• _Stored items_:
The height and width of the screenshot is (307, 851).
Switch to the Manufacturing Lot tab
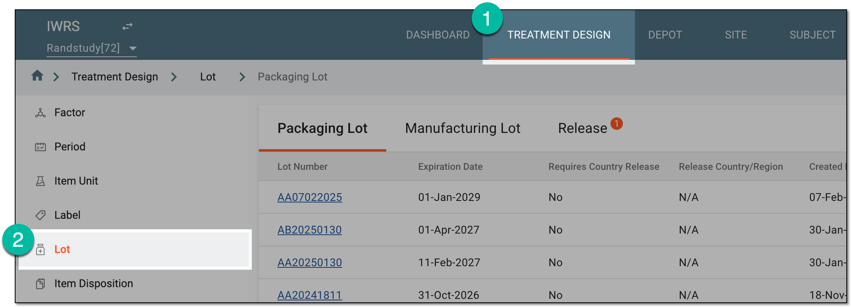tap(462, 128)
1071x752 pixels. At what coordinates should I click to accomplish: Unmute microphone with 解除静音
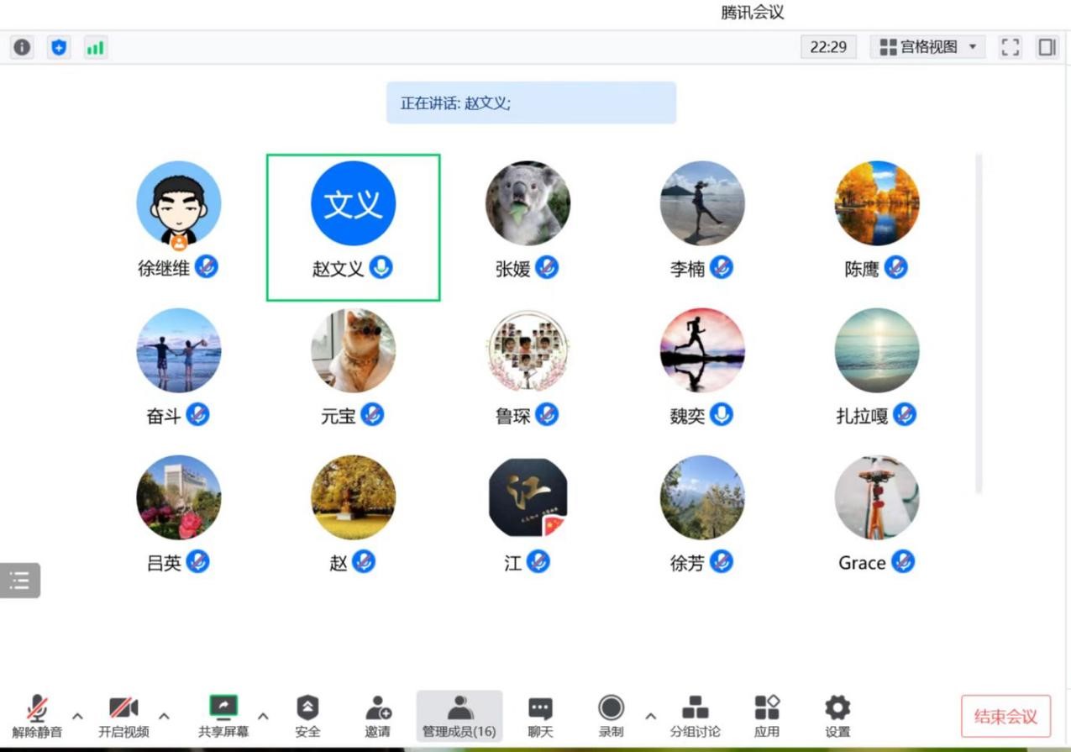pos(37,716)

• _Try it_:
All of the records need to be restated word for word, but not the pictures.

• _Expected answer_:
The height and width of the screenshot is (307, 851).
Switch to the Manufacturing Lot tab
tap(462, 128)
1071x752 pixels. At what coordinates should I click to accomplish: Unmute microphone with 解除静音
pos(37,716)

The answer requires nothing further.